START Data to process
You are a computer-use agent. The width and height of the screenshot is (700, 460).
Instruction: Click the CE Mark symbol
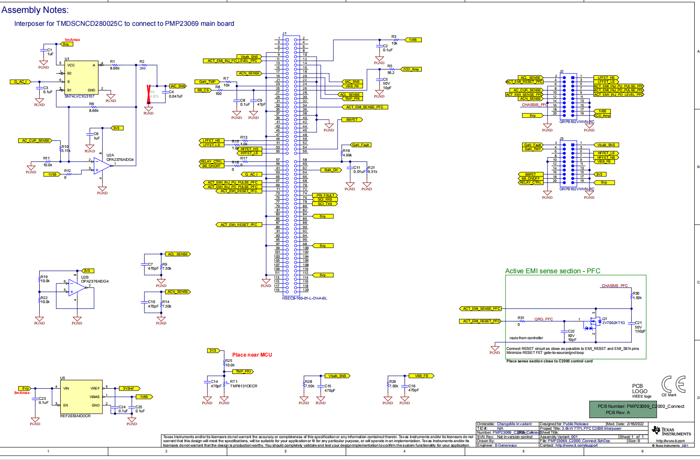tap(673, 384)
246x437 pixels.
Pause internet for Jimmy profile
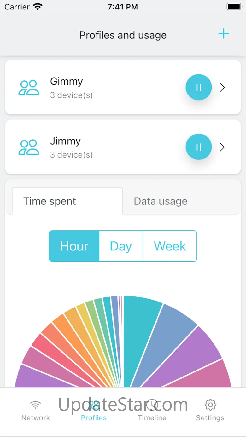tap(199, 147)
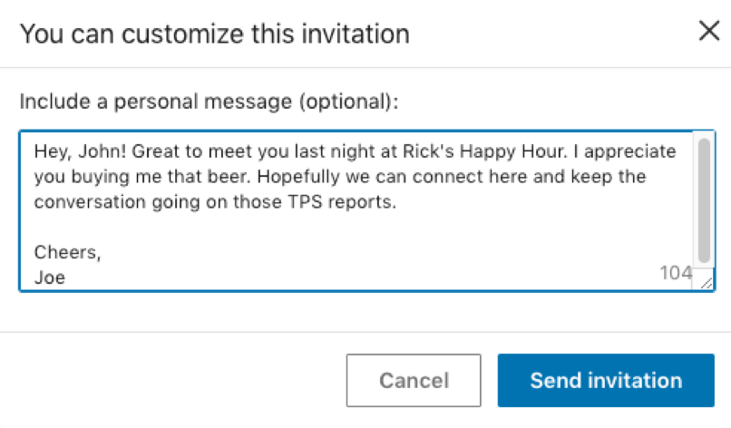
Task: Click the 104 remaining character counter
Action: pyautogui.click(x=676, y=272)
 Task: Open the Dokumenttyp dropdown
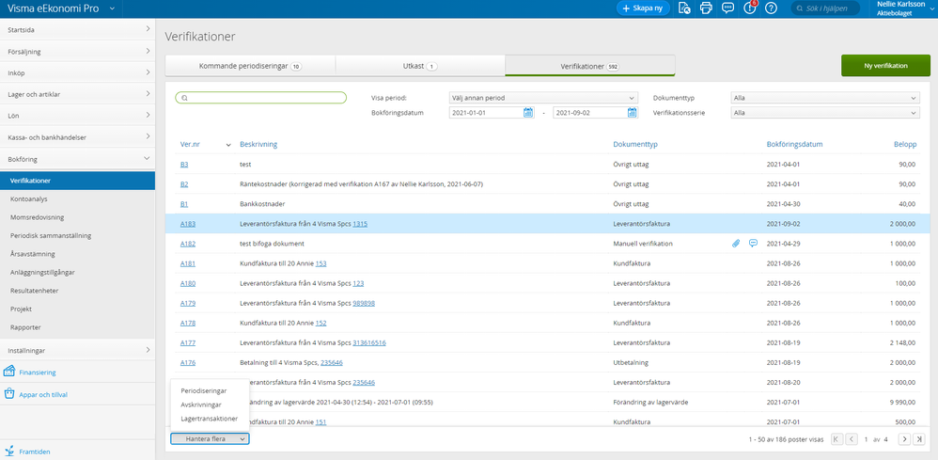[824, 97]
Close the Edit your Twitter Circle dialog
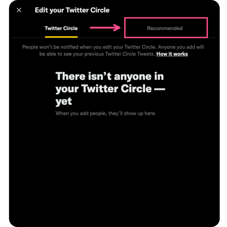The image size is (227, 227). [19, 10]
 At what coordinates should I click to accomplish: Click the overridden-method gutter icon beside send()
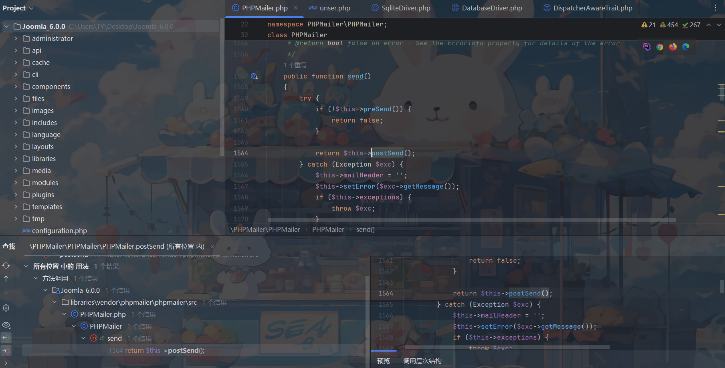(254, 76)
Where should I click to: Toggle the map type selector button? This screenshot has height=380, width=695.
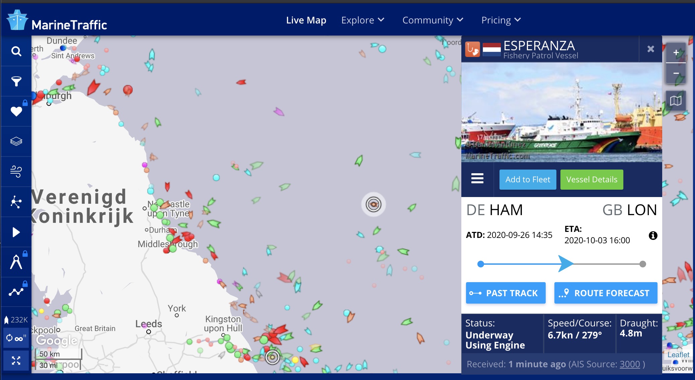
END Data to process
START Data to process
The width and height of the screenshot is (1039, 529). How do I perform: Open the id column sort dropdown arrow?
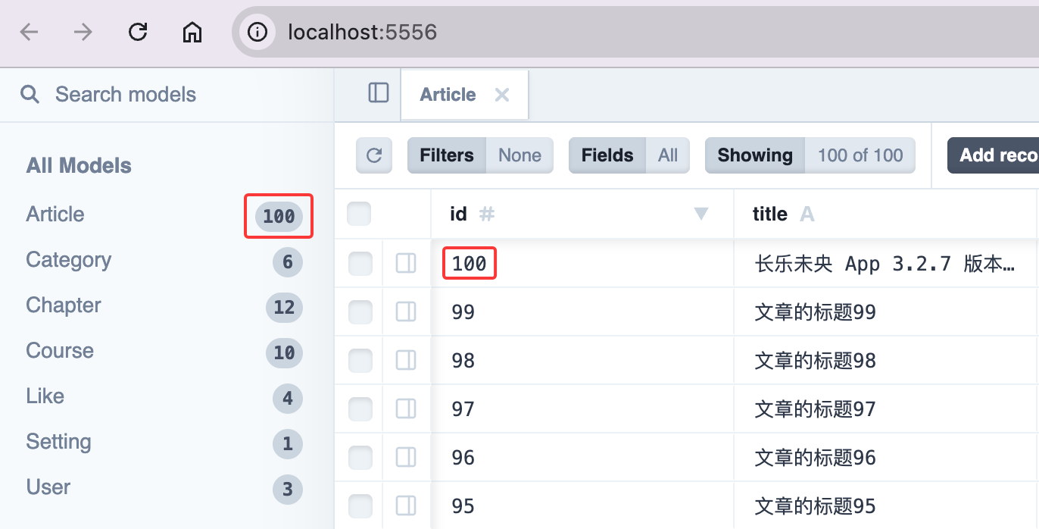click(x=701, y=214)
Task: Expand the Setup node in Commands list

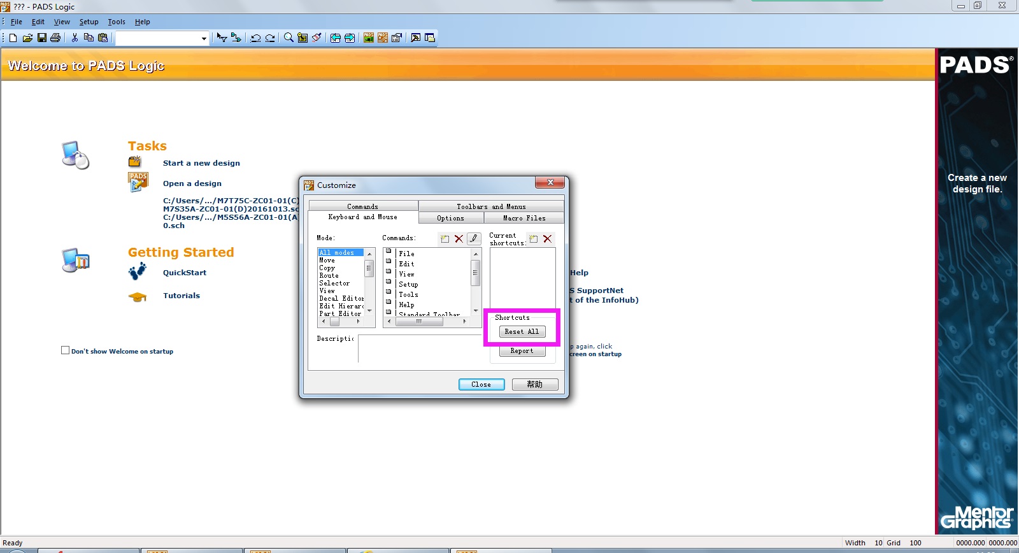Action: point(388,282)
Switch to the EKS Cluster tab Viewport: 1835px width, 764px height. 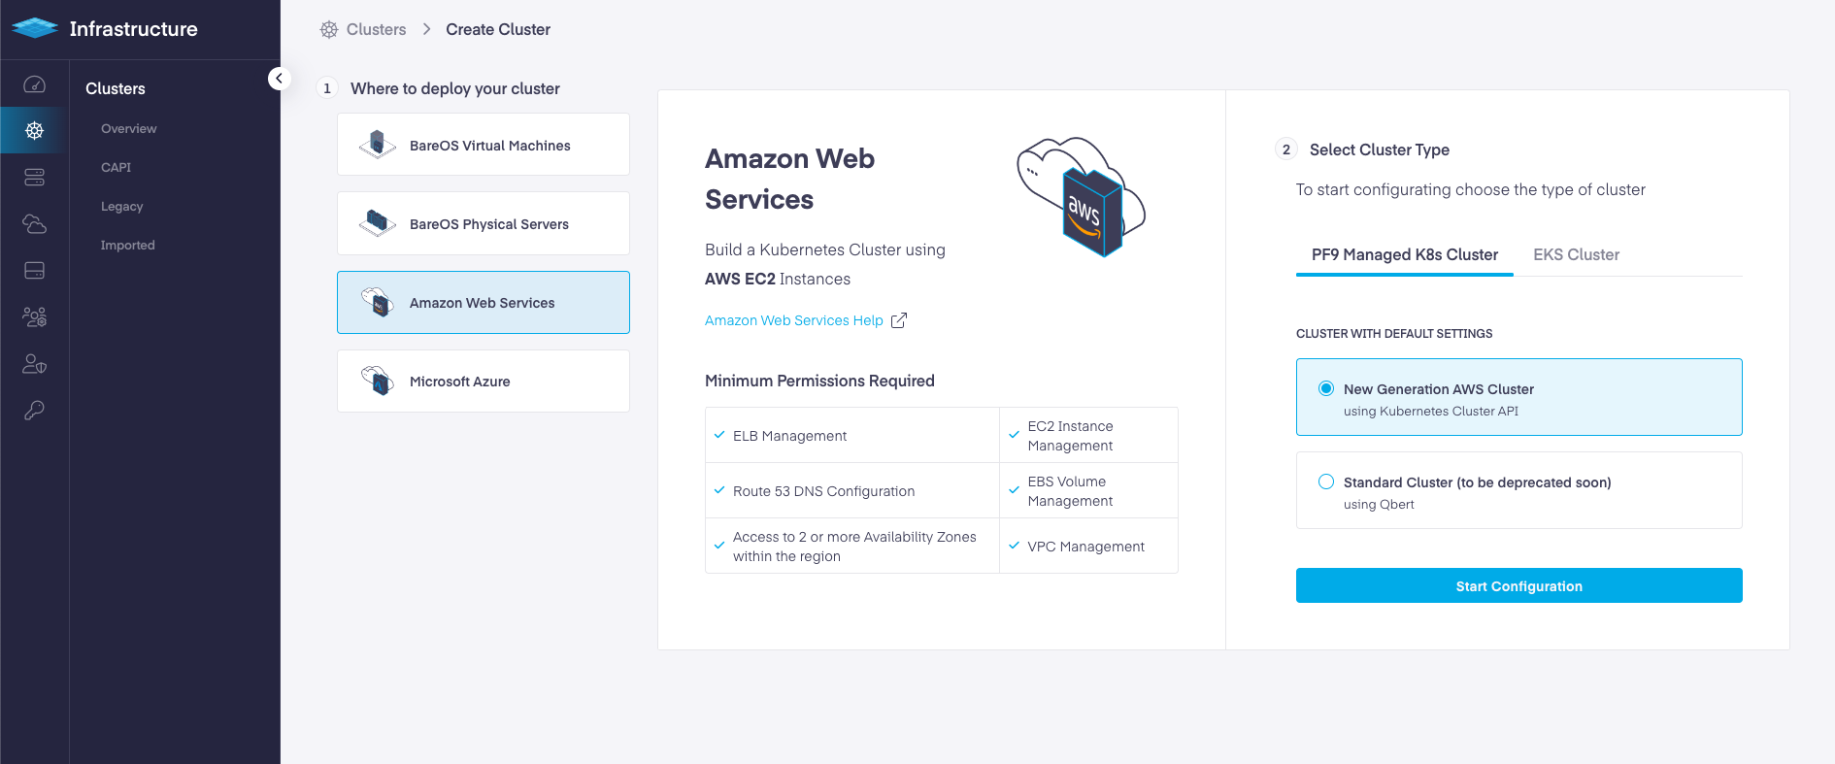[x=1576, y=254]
END Data to process
START Data to process
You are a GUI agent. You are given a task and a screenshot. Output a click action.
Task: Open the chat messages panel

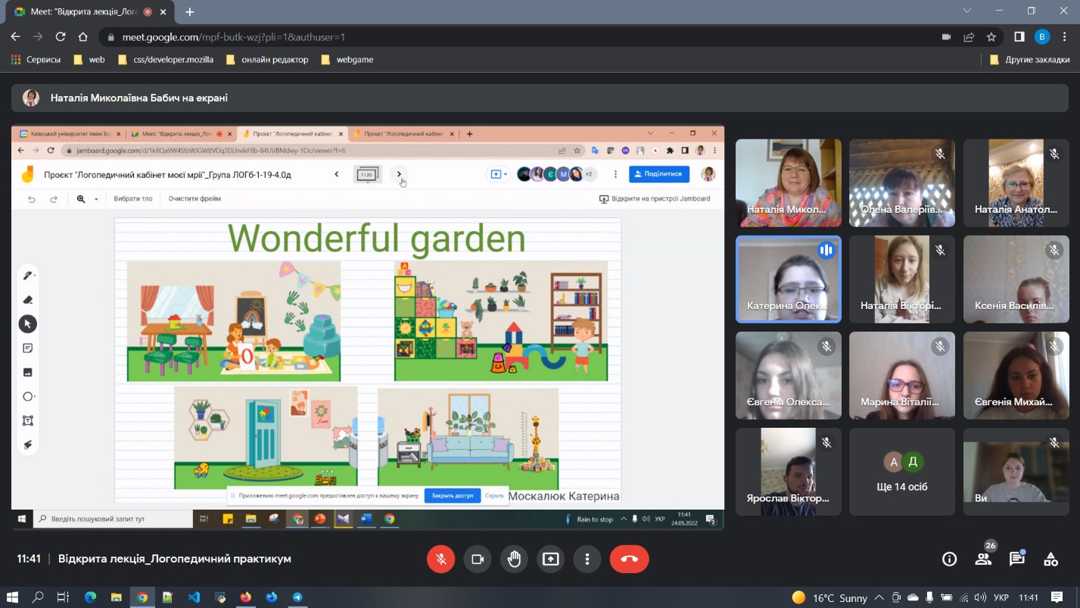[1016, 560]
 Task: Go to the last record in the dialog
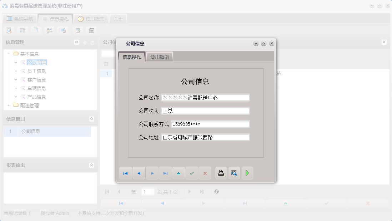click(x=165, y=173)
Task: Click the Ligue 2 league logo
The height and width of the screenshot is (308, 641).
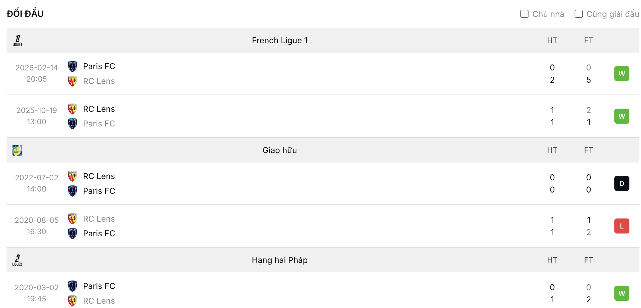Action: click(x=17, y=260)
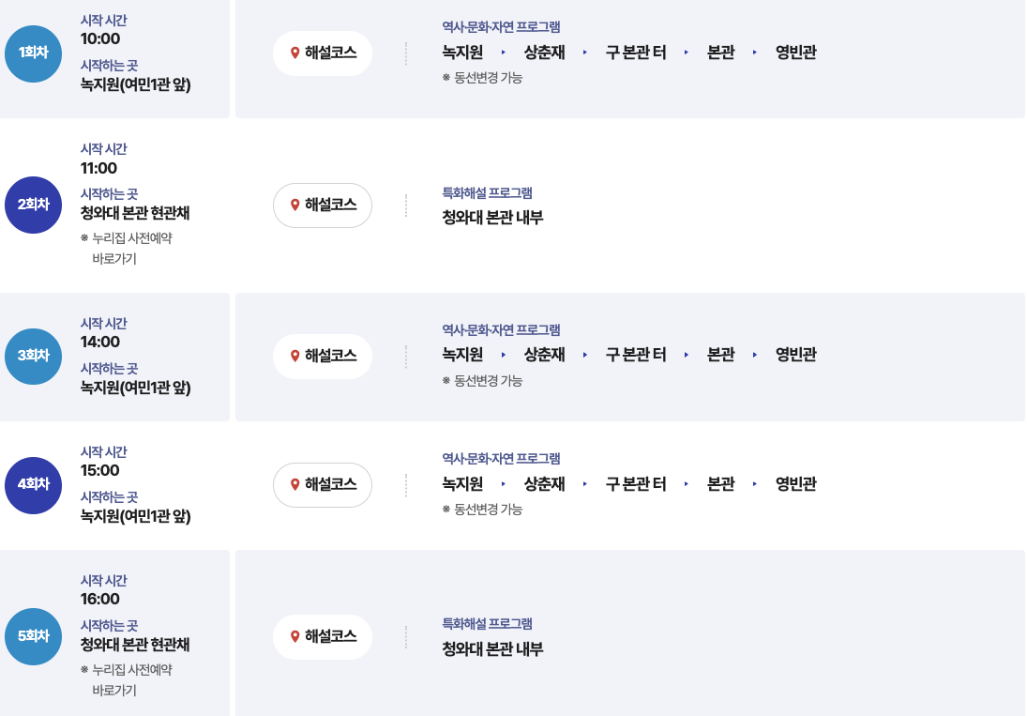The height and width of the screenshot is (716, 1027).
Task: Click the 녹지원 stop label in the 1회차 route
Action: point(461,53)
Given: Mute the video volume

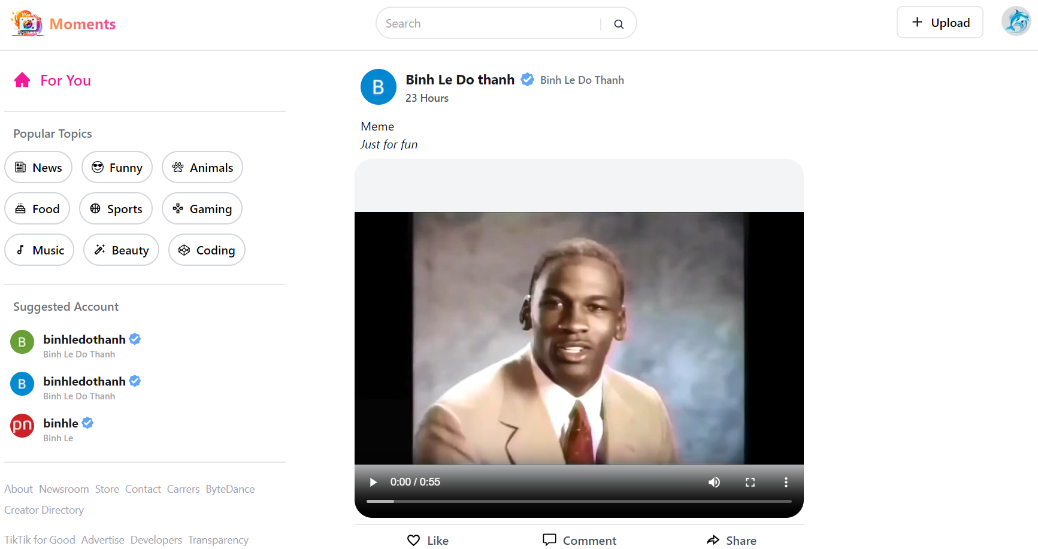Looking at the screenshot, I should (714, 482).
END Data to process
Your task
Using the entries above, extract exactly the lines from the one that contains "Pause internet for Jimmy profile" through the one that contains "Where should I". Do not carry over any pictures.

Your response
Pause internet for Jimmy profile
tap(199, 147)
Task: Click the 104 remaining character counter
Action: pyautogui.click(x=676, y=272)
 Task: Open the Dokumenttyp dropdown
[824, 97]
Close the Edit your Twitter Circle dialog
The image size is (227, 227). [19, 10]
 At what coordinates should I click to accomplish: Click the overridden-method gutter icon beside send()
(254, 76)
Where should I click to: Toggle the map type selector button? This screenshot has height=380, width=695.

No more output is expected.